Web lists-archives.com

Re: [PATCH 2/2] index-pack: prefetch missing REF_DELTA bases




On Mon, May 20, 2019 at 07:04:14PM -0400, Nicolas Pitre wrote:

> > That still has some value even if your commit ends up with a question
> > mark. There's not much to dig out of 636171cb80 (make index-pack able
> > to complete thin packs., 2006-10-25). Adding Nico, maybe he still
> > remembers...
> 
> What about this comment in fix_unresolved_deltas():
> 
>         /*
>          * Since many unresolved deltas may well be themselves base objects
>          * for more unresolved deltas, we really want to include the
>          * smallest number of base objects that would cover as much delta
>          * as possible by picking the
>          * trunc deltas first, allowing for other deltas to resolve without
>          * additional base objects.  Since most base objects are to be found
>          * before deltas depending on them, a good heuristic is to start
>          * resolving deltas in the same order as their position in the pack.
>          */
> 
> Doesn't that cover it?

Hmm.

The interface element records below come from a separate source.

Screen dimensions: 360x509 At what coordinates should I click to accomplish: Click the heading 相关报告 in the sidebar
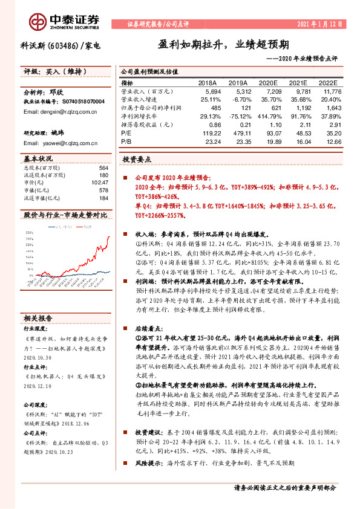click(x=38, y=318)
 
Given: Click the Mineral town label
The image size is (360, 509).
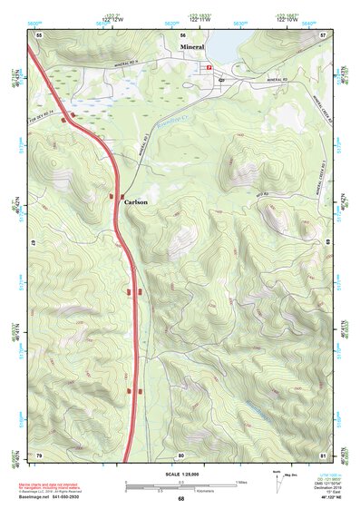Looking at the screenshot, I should (x=192, y=45).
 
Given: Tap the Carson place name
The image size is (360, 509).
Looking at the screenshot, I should (x=136, y=201).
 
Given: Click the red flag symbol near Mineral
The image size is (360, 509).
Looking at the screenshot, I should (x=209, y=67).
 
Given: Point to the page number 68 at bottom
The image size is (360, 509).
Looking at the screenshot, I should (x=180, y=499).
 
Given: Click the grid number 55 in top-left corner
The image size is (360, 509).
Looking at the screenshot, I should (x=38, y=34).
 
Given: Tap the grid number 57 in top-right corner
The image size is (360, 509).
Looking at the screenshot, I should (x=323, y=34).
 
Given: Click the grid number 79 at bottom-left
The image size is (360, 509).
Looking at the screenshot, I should (x=38, y=454).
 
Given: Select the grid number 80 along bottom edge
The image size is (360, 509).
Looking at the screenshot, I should (x=180, y=454).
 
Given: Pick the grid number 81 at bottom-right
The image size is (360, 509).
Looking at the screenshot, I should (x=323, y=454).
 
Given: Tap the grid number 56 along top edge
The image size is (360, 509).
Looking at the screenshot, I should (x=180, y=34).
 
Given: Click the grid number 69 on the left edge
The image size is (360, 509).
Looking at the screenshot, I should (x=38, y=244).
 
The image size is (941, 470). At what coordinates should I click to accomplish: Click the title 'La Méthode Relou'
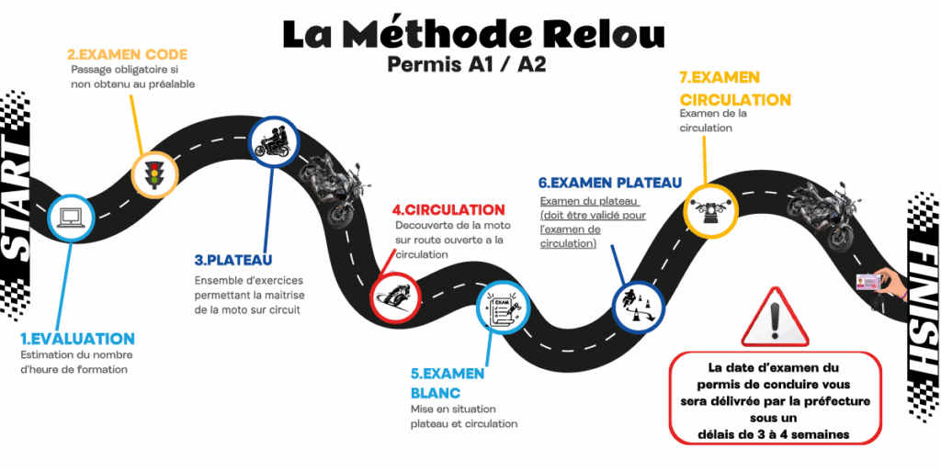(473, 33)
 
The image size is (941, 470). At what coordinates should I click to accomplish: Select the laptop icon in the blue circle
(70, 218)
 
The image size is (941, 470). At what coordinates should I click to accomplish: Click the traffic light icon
(153, 172)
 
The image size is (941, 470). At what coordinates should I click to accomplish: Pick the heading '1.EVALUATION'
(78, 339)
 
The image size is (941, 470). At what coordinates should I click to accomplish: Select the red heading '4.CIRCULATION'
(448, 210)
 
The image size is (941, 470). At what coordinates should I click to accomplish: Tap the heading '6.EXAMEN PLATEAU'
(610, 183)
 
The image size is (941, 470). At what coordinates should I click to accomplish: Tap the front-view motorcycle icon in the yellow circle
(713, 212)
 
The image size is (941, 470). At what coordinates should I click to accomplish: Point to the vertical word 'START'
(19, 203)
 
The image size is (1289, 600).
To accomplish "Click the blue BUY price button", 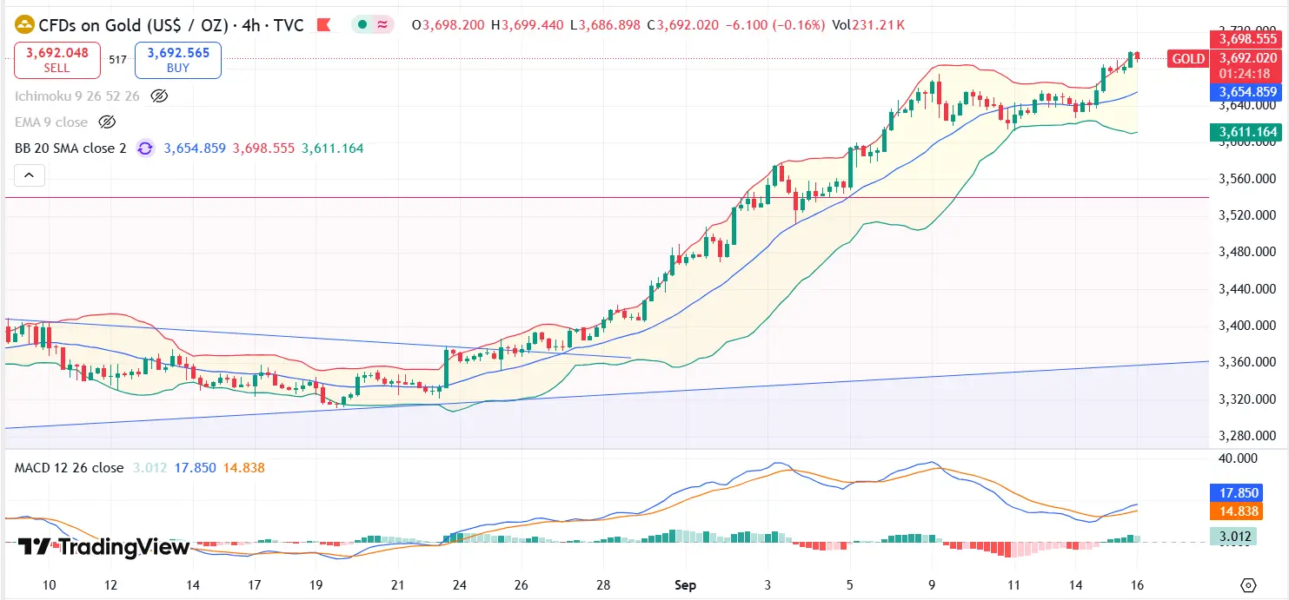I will click(177, 60).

It does help, but only because my earlier comments were actually
wrong. I was claiming that index-pack would not be able to resolve "A"
from the delta chain when A is a regular delta, B is a thin delta, and C
is not in the pack.

Because I did not see how we would ever find base "B" in that third pass
of fix_unresolved_deltas(), because we look only for objects we already
have on disk.

But I think the trick that I was missing is that if we see "B" first,
we'll resolve it against C that we already have, but then we'll _also_
look for children that this now enables us to resolve. So we'd resolve
"A" at that point, and then when we later hit "A" in the loop from
fix_unresolved_deltas(), we skip it because of this:

   if (objects[d->obj_no].real_type != OBJ_REF_DELTA)
	continue;

So this situation _can_ happen, and we do handle it properly. I don't
know why the tests I showed in [1] didn't work. Obviously I botched
something.

I'm still not quite sure what would happen if we see "A" first (i.e.,
the delta is physically in the pack before its base, "B") and both are
REF_DELTA. Right now we'd skip over A, knowing that we don't have B. And
then when we get to B, we'd correctly resolve A on top of it (and if we
have no such B, we'd eventually complain "hey, there are still some
unresolved deltas").

But what happens if we _do_ have "B", but we just weren't able to tell
the sender for some reason (e.g., it's unreferenced). We'd add a new
copy of "B" to the pack while resolving "A", as part of --fix-thin. And
then when we resolve "B", we'd get _another_ copy of "B" in the pack,
and our result would have a duplicate.

I don't think this happens in practice because we'd generally use
OFS_DELTA in the first place these days. And even for REF_DELTA, I think
we prefer to put bases before their deltas (i.e., we'd always see "B"
before "A"). But I think if we ever _did_ see it (alternate
implementation? malicious packfile?) we'd generate duplicates. I _think_
that would then cause us to barf due to the duplicate check from
68be2fea50 (receive-pack, fetch-pack: reject bogus pack that records
objects twice, 2011-11-16).

And that's true today, even without Jonathan's on-demand fetching patch.
So I don't think that materially changes the requirements for
correctness. It does mean that we might fetch (but not use!) a thin base
we don't need, but only if the sender uses REF_DELTA for non-thin
deltas, which we wouldn't normally do.

-Peff

[1] https://public-inbox.org/git/20190517043939.GA12063@xxxxxxxxxxxxxxxxxxxxx/